If you didn’t see, yesterday, Amrita and I (mostly Amrita, credit where credit is due) published a piece on WNYC’s new “broadcast to podcast” strategy. One thing that I keep mulling over — and that didn’t make it into yesterday’s story — is what duty a public media organization has to its employees, audience, and financial backers. 

The corporatization of public media has been a reality for a long time, and leaders at NPR and WNYC cited a significant drop in corporate sponsorship as a major source of their current financial strife. NPR’s sponsorship revenue fell $30 million. New York Public Radio, WNYC’s parent organization, experienced a $7 million decline in corporate sponsorships this year, CFO Armando Gutierrez said at an all-staff meeting last week.

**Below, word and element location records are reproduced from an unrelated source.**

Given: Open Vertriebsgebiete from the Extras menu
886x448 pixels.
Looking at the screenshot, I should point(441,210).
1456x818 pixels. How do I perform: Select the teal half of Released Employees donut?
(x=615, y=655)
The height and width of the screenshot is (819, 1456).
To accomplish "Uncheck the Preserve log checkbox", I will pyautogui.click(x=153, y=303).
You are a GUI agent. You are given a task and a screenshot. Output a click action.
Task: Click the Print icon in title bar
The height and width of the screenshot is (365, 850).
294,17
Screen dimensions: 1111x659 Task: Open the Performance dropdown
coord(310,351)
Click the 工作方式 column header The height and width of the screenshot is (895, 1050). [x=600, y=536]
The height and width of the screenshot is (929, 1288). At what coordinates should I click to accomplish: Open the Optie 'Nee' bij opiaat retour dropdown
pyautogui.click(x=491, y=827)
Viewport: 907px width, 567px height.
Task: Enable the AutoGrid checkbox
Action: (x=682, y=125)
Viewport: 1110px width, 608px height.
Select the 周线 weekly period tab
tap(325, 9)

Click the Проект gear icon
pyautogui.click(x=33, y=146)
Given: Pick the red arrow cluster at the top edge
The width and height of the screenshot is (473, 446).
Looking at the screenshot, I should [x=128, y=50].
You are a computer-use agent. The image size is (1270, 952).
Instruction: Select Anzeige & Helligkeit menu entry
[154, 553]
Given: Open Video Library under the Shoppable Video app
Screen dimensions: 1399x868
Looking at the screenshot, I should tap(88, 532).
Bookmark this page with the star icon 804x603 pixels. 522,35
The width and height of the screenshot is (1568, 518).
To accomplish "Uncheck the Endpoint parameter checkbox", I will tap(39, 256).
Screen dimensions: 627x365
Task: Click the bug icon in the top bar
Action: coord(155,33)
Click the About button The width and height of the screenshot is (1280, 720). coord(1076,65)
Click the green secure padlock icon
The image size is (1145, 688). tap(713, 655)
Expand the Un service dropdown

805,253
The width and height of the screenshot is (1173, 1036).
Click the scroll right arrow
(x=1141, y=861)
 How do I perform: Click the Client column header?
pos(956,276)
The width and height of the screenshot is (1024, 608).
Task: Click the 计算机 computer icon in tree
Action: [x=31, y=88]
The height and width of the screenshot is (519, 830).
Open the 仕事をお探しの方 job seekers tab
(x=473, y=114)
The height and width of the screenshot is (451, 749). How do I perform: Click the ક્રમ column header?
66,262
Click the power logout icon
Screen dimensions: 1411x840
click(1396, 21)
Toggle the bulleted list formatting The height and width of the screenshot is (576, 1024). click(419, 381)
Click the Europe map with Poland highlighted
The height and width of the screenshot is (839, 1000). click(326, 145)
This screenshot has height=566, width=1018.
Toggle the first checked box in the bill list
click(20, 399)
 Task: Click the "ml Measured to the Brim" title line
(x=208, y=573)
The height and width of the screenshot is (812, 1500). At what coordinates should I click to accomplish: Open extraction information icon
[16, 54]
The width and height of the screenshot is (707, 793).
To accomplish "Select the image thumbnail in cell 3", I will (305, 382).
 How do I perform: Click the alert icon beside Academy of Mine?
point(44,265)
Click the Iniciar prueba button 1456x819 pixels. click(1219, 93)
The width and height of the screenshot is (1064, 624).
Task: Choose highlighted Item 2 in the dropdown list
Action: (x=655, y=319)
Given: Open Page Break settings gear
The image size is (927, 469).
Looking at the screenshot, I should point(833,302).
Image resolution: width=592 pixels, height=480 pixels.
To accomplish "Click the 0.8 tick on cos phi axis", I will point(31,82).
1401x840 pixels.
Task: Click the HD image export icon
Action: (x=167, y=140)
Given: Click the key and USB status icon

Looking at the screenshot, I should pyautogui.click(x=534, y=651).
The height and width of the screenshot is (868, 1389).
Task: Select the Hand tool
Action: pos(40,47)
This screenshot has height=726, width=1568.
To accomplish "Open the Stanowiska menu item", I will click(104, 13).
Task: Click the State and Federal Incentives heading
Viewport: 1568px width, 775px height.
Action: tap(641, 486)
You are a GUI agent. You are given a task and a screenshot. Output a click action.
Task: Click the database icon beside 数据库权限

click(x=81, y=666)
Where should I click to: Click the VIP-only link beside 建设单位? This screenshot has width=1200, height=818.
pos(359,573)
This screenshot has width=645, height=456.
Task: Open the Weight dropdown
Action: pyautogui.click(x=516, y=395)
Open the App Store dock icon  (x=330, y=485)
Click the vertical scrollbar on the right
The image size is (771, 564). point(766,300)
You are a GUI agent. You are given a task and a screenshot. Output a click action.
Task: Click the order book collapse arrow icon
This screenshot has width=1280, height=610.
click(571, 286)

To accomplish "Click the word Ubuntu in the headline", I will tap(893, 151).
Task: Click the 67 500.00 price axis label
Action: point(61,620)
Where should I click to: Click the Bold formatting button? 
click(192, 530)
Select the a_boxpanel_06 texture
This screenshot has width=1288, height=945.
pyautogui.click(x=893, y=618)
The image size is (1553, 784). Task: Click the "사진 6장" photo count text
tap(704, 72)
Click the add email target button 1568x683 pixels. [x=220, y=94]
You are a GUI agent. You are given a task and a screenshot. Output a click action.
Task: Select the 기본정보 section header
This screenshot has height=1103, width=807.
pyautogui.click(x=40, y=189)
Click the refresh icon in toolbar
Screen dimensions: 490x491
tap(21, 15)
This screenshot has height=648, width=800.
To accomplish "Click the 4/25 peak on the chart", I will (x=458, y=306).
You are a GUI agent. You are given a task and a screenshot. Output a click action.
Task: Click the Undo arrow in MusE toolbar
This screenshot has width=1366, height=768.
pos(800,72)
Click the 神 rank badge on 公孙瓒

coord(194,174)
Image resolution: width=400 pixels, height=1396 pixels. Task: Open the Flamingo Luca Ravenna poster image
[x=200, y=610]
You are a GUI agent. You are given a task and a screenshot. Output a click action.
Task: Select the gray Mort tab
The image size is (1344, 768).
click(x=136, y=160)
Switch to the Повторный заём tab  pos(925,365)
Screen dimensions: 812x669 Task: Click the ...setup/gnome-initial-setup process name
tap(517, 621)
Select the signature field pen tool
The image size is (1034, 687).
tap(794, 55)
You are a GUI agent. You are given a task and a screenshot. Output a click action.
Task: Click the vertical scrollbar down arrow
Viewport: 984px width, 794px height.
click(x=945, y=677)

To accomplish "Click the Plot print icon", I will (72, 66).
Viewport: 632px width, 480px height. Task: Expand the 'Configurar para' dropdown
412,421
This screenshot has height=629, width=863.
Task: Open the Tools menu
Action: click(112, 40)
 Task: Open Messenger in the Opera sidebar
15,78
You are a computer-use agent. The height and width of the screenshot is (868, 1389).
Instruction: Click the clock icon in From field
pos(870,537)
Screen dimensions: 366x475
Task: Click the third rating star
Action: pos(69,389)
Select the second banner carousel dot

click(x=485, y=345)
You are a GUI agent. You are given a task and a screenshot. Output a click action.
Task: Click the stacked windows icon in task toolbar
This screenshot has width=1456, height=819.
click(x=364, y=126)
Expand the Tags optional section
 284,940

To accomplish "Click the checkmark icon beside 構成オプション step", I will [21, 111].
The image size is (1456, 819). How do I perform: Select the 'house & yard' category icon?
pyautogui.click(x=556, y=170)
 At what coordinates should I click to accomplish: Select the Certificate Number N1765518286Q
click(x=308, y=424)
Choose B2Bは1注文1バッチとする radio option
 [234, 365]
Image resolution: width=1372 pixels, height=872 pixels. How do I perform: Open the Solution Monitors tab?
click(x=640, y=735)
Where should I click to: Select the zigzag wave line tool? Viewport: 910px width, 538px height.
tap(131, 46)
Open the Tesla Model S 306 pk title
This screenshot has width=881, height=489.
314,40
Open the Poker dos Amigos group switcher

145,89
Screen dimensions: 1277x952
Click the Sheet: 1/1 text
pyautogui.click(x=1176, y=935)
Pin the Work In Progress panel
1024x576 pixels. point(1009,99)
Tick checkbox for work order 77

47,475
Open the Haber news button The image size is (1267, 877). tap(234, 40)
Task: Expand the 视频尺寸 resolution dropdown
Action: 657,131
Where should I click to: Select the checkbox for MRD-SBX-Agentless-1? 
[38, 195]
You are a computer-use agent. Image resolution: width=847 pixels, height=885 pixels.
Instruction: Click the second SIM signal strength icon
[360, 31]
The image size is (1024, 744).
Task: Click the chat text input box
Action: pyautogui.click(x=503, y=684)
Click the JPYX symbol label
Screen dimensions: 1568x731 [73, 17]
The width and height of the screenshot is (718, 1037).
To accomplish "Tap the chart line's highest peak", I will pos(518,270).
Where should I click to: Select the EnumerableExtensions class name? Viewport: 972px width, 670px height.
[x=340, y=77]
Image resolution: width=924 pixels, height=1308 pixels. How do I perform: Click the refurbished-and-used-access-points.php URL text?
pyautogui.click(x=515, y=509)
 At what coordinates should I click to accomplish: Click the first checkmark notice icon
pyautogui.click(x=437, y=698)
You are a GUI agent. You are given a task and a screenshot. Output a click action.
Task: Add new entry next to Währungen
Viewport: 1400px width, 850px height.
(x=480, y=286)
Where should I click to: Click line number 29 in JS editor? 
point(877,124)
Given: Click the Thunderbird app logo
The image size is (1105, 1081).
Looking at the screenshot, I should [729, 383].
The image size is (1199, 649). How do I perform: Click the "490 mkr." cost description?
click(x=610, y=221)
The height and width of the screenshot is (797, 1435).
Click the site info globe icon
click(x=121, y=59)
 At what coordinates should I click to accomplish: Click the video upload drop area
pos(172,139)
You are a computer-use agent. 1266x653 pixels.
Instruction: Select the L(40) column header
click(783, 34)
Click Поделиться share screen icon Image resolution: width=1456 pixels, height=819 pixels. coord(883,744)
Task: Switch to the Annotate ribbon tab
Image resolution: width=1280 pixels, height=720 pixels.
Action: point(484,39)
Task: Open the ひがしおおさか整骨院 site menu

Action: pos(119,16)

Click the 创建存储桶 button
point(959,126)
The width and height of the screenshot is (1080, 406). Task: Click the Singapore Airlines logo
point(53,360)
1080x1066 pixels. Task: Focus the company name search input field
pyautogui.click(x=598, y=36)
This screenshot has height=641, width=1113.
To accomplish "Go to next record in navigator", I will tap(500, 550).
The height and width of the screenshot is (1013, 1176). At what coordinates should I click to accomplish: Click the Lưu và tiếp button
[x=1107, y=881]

I have talked about this before, but when the economy gets wonky, corporations cut their marketing budgets before they cut operations and staff, so ad-based businesses get the brunt of that impact (and then end up laying off staff). But it’s not just macroeconomic pressure. NYPR’s corporate sponsors include companies like IBM and Netflix, and many of the individual sponsors and board members come from fields like private equity and corporate law. Let me be clear: that is not a bad thing — that is why they have money to spend, and they could do a lot worse than spending it on public media. But they do bring a business perspective that may not entirely jibe with a nonprofit’s mission (this is not limited to media nonprofits, by the way).